The doctor treating her wounds remarked that her self-diagnosis was slightly off truth be known she was as stubborn as an ox.
Dr. Wong, who shared this story, said he had always been a student of Confucius who taught:
"Do unto others as you would have them do unto you" (the same as our golden rule) and "Never think to harm others or beware for someone will harm you." He had always believed this to be most valuable wisdom until he met Abbie Dunn who had her own wisdom. She told him, "Do not suspect people of evil or be filled with evil surmising, because you cannot truly love people when you are suspicious of them."
Dr. Wong said he felt a new freedom by adopting her kind way of thinking.
One day, the peasant Tom Lee returned to the hospital where he had been treated. He had fattened up, but was still relying heavily on crutches due to contractures from the burns. He had traveled many miles on foot and climbed the final 40 steps to the hospital gate, which was no small feat. There he met the gatekeeper of the hospital who asked: "Whom do you want to see?" Lee responded, "Jesus, I want to see Jesus." The gatekeeper replied, "Jesus? There's no Jesus here. He was a holy man who lived 2,000 years ago." Tom Lee exclaimed: "Don't kid me, he (in Chinese he/she is the same word) lives here in hospital!" The gatekeeper said: "Are you sure?" "Yes, said Tom Lee, he's my friend, he lives here! "Well, could there be any other name?" the gatekeeper inquired. Tom Lee thought and thought, yes, the name Dun.

####

▸ **How to complete this task**
Write out the passage of the Dr. Wong story between "Dr. Wong, who" and "way of thinking.", inclusive, word for word.

####

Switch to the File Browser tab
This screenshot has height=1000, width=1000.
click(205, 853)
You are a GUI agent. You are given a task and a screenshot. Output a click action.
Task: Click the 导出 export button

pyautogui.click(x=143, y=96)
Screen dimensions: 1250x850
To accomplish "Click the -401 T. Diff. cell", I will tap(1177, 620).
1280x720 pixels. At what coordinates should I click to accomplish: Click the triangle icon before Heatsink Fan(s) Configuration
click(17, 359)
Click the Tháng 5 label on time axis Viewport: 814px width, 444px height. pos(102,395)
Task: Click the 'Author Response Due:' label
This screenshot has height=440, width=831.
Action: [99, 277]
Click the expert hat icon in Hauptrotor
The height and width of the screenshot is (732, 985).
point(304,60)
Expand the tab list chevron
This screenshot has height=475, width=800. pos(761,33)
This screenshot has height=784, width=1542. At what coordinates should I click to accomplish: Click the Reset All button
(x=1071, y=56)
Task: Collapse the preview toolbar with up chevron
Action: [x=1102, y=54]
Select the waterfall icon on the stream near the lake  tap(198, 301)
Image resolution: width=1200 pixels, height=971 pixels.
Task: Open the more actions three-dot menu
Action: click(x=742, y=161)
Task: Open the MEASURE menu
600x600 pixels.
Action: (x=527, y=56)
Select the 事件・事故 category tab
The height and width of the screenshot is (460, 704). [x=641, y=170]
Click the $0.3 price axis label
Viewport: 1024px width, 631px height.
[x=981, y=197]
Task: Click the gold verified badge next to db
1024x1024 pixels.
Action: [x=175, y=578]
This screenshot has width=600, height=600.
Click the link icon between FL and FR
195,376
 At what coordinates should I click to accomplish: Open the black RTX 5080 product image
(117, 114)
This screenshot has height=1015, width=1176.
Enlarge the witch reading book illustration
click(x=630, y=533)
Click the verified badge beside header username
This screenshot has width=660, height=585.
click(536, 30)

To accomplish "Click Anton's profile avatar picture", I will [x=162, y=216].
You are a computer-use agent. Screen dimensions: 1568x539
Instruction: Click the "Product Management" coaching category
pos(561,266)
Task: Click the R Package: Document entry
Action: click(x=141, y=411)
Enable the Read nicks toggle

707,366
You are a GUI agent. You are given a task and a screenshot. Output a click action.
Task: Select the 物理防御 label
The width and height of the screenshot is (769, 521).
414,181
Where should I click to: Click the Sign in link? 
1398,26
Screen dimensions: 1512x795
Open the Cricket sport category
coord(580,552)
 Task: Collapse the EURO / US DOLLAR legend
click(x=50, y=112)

####

▸ **Your solution**
Dr. Wong, who shared this story, said he had always been a student of Confucius who taught:
"Do unto others as you would have them do unto you" (the same as our golden rule) and "Never think to harm others or beware for someone will harm you." He had always believed this to be most valuable wisdom until he met Abbie Dunn who had her own wisdom. She told him, "Do not suspect people of evil or be filled with evil surmising, because you cannot truly love people when you are suspicious of them."
Dr. Wong said he felt a new freedom by adopting her kind way of thinking.